(Record excerpts)
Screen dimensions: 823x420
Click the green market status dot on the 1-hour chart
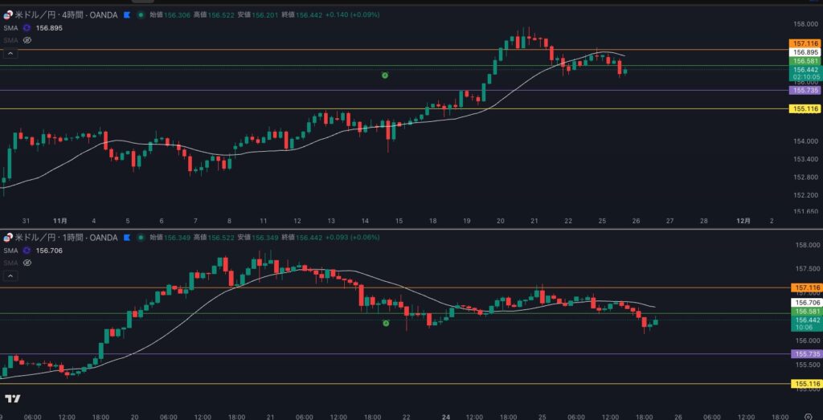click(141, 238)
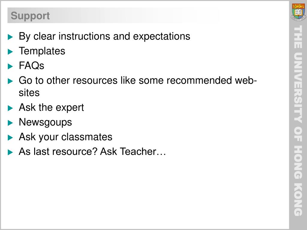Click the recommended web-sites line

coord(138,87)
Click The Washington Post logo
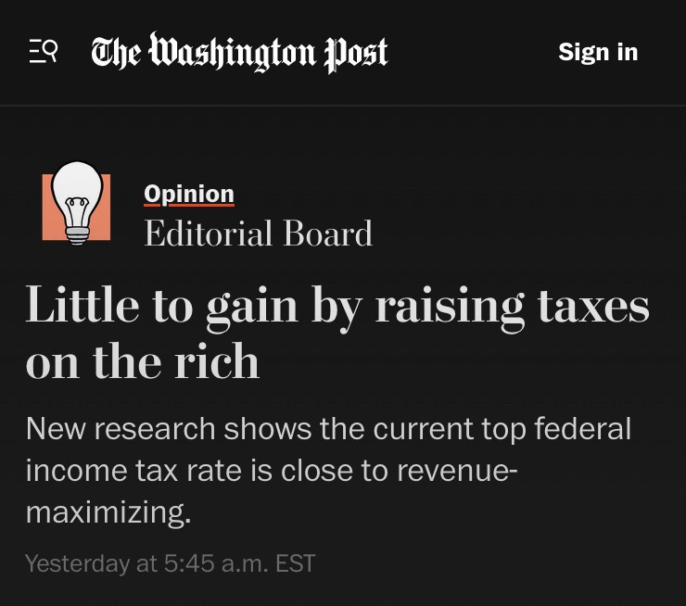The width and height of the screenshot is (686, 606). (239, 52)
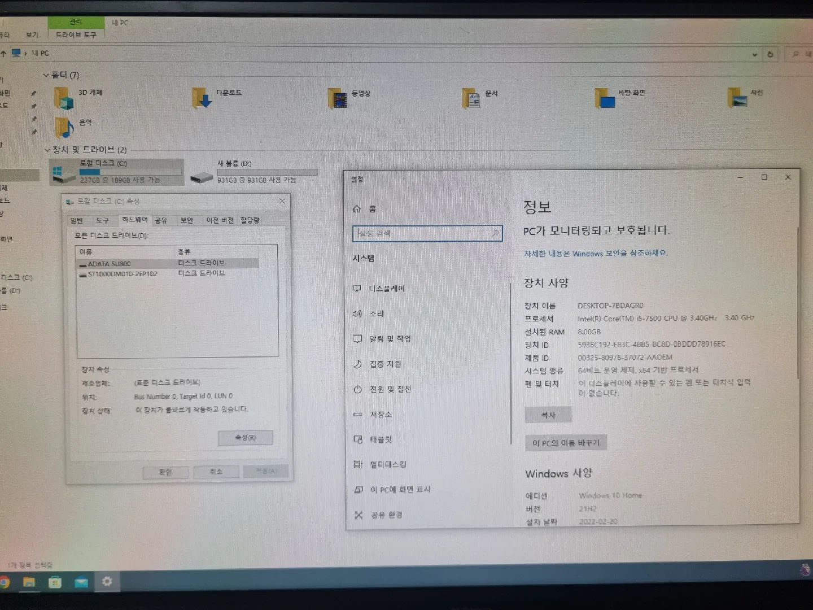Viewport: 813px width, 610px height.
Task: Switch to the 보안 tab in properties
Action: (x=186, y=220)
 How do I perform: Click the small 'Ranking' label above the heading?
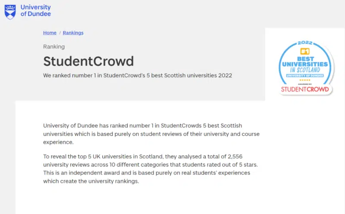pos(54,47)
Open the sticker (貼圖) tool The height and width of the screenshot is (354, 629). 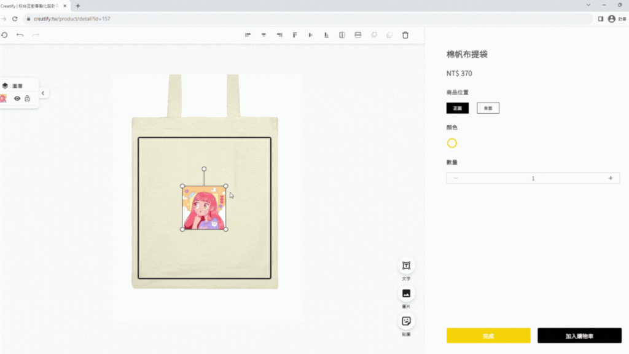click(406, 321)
---
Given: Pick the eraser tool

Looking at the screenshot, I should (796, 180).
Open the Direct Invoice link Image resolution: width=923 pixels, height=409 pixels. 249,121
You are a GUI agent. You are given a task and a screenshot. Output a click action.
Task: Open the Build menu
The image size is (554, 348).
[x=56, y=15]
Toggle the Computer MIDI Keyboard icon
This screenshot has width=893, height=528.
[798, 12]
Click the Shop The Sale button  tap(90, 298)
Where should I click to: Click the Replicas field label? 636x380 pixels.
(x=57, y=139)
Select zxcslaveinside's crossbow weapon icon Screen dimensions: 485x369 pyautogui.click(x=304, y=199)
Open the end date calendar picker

(What you will do)
Out of the listing above, reproduce exactly the lines from the one with "Click the Shop" up to and including the one with "Open the end date calendar picker".

(Reply)
Click the Shop The Sale button  tap(90, 298)
Where should I click to: Click the Replicas field label? 636x380 pixels.
(x=57, y=139)
Select zxcslaveinside's crossbow weapon icon Screen dimensions: 485x369 pyautogui.click(x=304, y=199)
Open the end date calendar picker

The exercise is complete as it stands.